Experimental Characterization and Modeling of Advanced Polymer Composite Window Frames

Even though the window frames cover a relatively small fraction of the entire building envelope, they are responsible for a major amount of heat loss, due to their poor insulation properties compared to the other envelope elements. With the current trends to reduce energy use in buildings, it is obvious that the thermal performance of contemporary frames needs to be improved, so that buildings can fulfill the new, more rigorous demands.

This study will focus on improving the thermal performance of window frames made of fiberglass reinforced plastic (FRP). This material has been recently introduced to the window frame market and is becoming an increasingly interesting choice, due to its fine thermal and mechanical properties which can lead to a significant improvement of the insulation properties of a window frame.

There are several ways to improve the thermal transmittance of a window frame. Heat transfer through a frame is a combination of conduction, convection and radiation and each of these mechanisms of heat transfer can be diminished in certain ways. An example could be subdividing the cavities to reduce convective heat flow or using low emissivity materials to limit the thermal radiation. These, and several other solutions, are investigated in the first part of the study. Simulations on simple geometries are conducted to evaluate the potential of different solutions. The results show that by applying different modifications the thermal transmittance of a frame can be significantly reduced, but only to a certain extent. To reach further improvement, more drastic changes need to be done.

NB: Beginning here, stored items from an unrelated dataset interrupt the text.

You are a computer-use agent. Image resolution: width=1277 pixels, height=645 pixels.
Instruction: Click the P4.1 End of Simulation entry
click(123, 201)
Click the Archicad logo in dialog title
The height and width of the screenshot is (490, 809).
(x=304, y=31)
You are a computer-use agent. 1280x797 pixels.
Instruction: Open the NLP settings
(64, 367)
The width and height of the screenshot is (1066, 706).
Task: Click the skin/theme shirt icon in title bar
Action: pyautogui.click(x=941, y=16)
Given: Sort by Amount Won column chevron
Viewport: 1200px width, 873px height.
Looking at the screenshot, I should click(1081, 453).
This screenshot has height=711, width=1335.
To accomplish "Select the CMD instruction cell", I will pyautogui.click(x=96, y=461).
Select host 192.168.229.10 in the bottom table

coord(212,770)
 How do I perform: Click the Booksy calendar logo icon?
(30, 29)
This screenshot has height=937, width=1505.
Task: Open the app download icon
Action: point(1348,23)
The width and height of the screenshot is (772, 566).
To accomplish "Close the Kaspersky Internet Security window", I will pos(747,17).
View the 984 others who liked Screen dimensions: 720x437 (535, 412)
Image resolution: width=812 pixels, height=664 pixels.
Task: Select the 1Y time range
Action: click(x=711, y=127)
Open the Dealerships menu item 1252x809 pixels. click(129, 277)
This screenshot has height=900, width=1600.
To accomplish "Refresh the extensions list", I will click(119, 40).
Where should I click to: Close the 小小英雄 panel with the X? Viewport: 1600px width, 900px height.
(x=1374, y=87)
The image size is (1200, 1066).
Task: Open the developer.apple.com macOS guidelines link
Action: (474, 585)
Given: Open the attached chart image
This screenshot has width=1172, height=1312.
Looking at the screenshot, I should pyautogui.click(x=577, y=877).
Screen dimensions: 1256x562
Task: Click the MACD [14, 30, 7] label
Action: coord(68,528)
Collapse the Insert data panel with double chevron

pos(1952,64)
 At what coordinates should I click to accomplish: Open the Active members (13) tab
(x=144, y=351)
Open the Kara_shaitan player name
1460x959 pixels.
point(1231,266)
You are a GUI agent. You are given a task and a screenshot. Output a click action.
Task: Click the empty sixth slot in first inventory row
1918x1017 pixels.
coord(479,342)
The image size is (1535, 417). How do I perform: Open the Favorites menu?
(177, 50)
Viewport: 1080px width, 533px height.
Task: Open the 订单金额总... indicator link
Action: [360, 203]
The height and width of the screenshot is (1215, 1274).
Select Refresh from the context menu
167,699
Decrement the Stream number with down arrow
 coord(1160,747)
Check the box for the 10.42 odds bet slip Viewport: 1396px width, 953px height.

Therefore, an extensive study is done on how to optimize the frame geometry on a broader level. Contemporary frames can be crafted into various shapes, giving the engineers a large freedom of design. Almost an infinite number of window frame geometries can be created, but not all of them will result in a frame with satisfying thermal properties. It is important to determine how a proper design of the frame can contribute to the improvement of its thermal performance. Afterwards, the entire frame geometry can be optimized in terms of the thermal transmittance, size and material use.

The optimization process can be conducted by designing very large number of window frame geometries and evaluating their thermal properties, preferably in an automated way. A large part of this study is devoted to the development of a parametric design tool that could be used for this purpose. Afterwards, the final tool is used in a process of optimizing the frames. Optimization is done with regard to several objectives, what makes the task more complicated. Two approaches to this problem are suggested in this study: a weighted sum method and a genetic algorithm.

Another objective of the project was to develop a new combination of materials that could be used in improved window frames. This combination consists of a high strength composite laminate on the outside and highly insulating foam on the inside. As a result, a functionally graded material with spatially varying properties was developed. This unusual construction creates a challenge for experimental characterization of this product. This issue can be solved by using laser flash method, which can be adapted for these specific purposes. Small modifications have been done in the LFA 447 laser flash apparatus that allow for derivation of the local transport properties of various materials, with a fine resolution. The method was validated and successfully used for this purpose.